▶ **Page**
Parmi les gens les plus passionnés par la musique, il y a ceux et celles qui travaillent dans l’industrie: chez les labels, les relationnistes de presse, les promoteurs de concerts, les gestionnaires de salles de concert, les journalistes culturels, etc. RREVERB propose une série d’entrevues avec les artisans passionnés de la musique.

Cette semaine, rencontrons…

SHANTI LOISELLE

Quel est votre nom, quel est votre rôle dans l’entreprise musicale où vous travaillez, et depuis quand y œuvrez-vous? D’où êtes-vous et où vivez-vous maintenant?

Shanti Loiselle. Je suis née à Montréal et j’y vis encore. Je suis gestionnaire du développement numérique pour le label L – A be – Let artists be . C’est tout nouveau, je me suis jointe à l’équipe en juin dernier après trois années à travailler à mon compte comme consultante en stratégies numériques et comme photographe. Auparavant, j’ai été une des copropriétaires d’Iconoclaste musique et gérante d’artiste (VioleTT Pi).  Je suis aussi photographe de concerts, principalement pour Sorstu.ca.

 

Quand avez-vous commencé à travailler dans l’industrie musicale?

▶ **Lignes du jeu de données**
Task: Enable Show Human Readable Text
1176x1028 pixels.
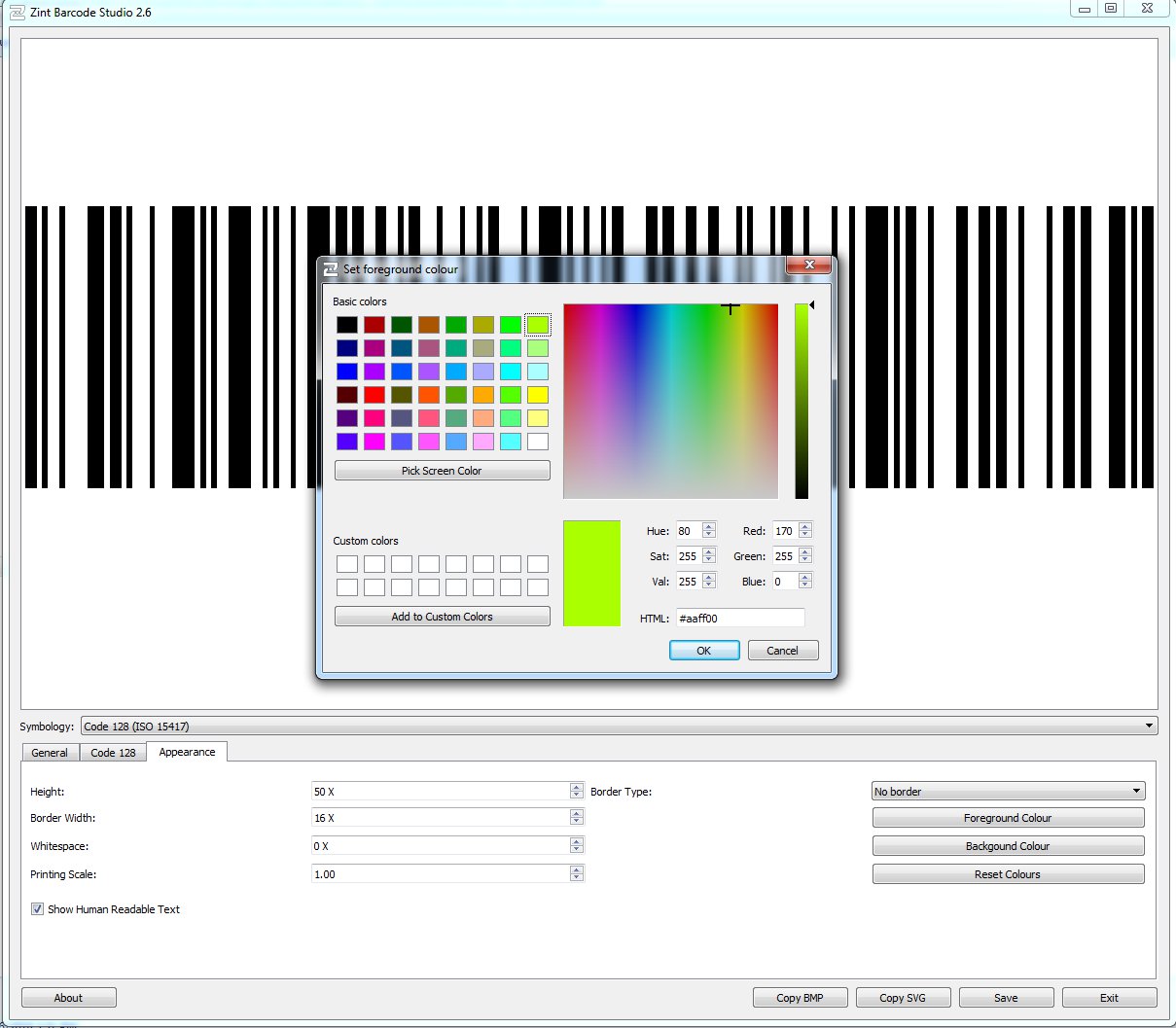Action: (37, 908)
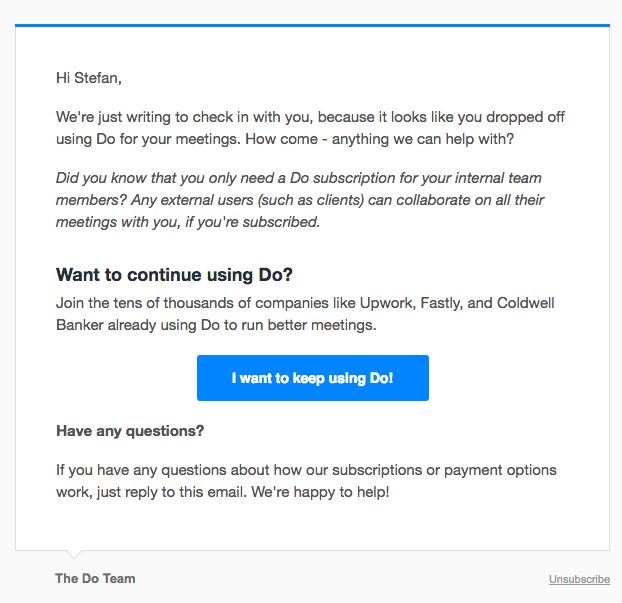The height and width of the screenshot is (603, 622).
Task: Click the phrase 'dropped off' in the first paragraph
Action: click(x=525, y=117)
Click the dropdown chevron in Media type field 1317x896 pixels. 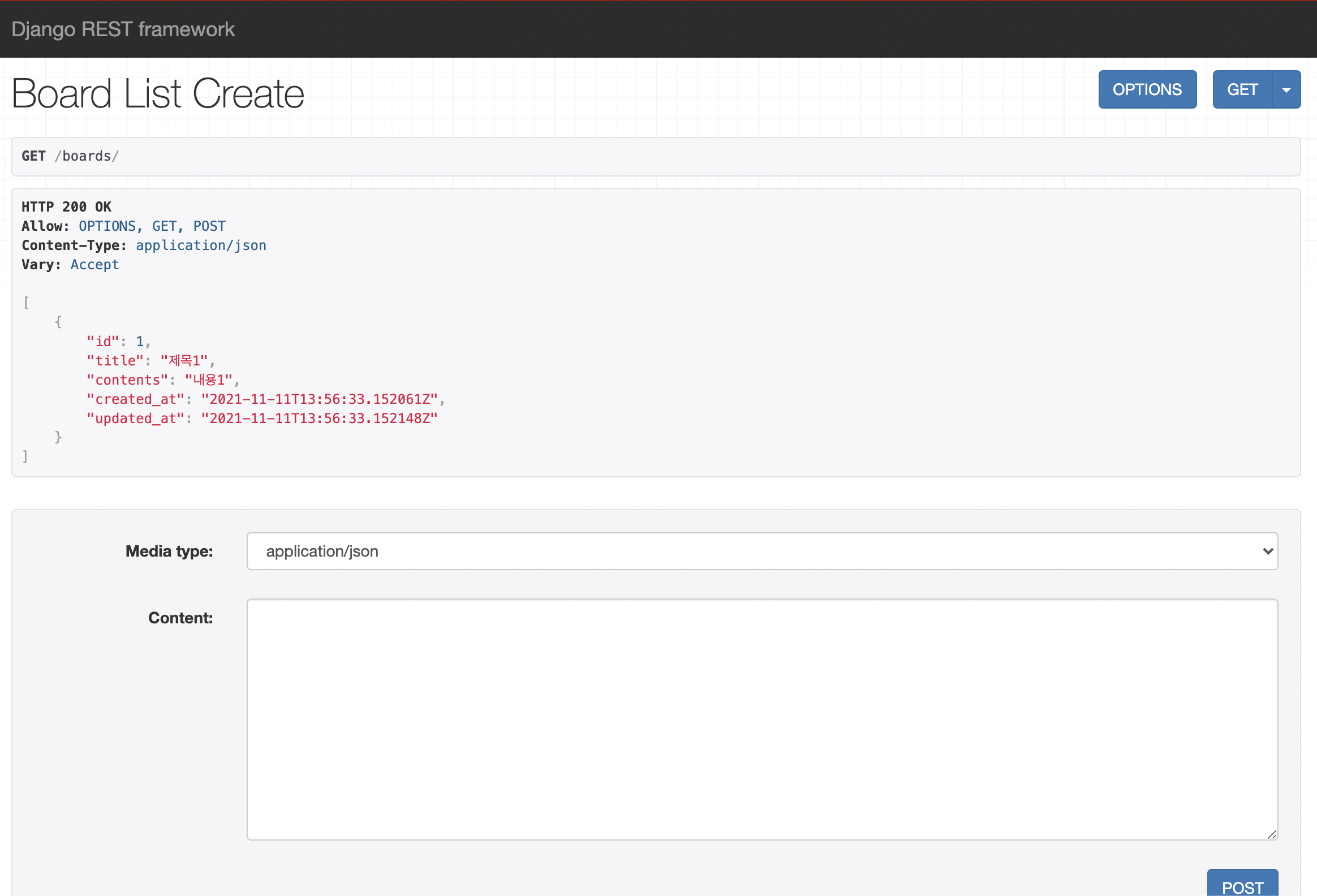coord(1268,551)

▶ **Tâches à réaliser**
a) Montrez toutes les lignes de la liste qui contiennent le mot "Task".
b) Prolongez l'entrevue avec Shanti Loiselle à partir de son dernier passage.

▶ **Réponses finales**
a)
Task: Enable Show Human Readable Text
Task: Click the phrase 'dropped off' in the first paragraph

b)
Mon premier boulot en sortant de l’université était déjà lié de près à l’industrie musicale. J’ai été assistante de Chloé Sainte-Marie durant quelques mois. Par la suite, je me suis jointe à la petite équipe d’Iconoclaste Musique pour gérer un nouveau service de promo Web que Jean-Robert Bisaillon (mon père) et Dan Foley avaient pensé créer en complément à leurs services en gestion de carrière et en gestion d’éditions.  C’est rapidement devenu la vocation principale de l’entreprise!

Quand avez-vous commencé à aimer la musique?

De toute petite, je pouvais passer des heures à danser du ballet freestyle sur Casse-Noisette… Je suis née dans une famille d’artistes. La musique était omniprésente dans la maison, mes deux parents en écoutaient beaucoup : Joy Division,  The Cure, Brian Eno, Patti Smith, The Doors, Les Rita Mitsouko, Serge Gainsbourg, Bob Dylan, Jean Leloup, etc. ont bercé mon enfance!

À 20 ans, quel était votre rêve?

Aucun! Je voulais tracer ma propre destinée en dehors du milieu de mon père (la musique) et de ma mère (les arts visuels). Je venais de donner naissance à mon fils et ma grande ambition était de rentrer à l’université pour devenir professeur de littérature.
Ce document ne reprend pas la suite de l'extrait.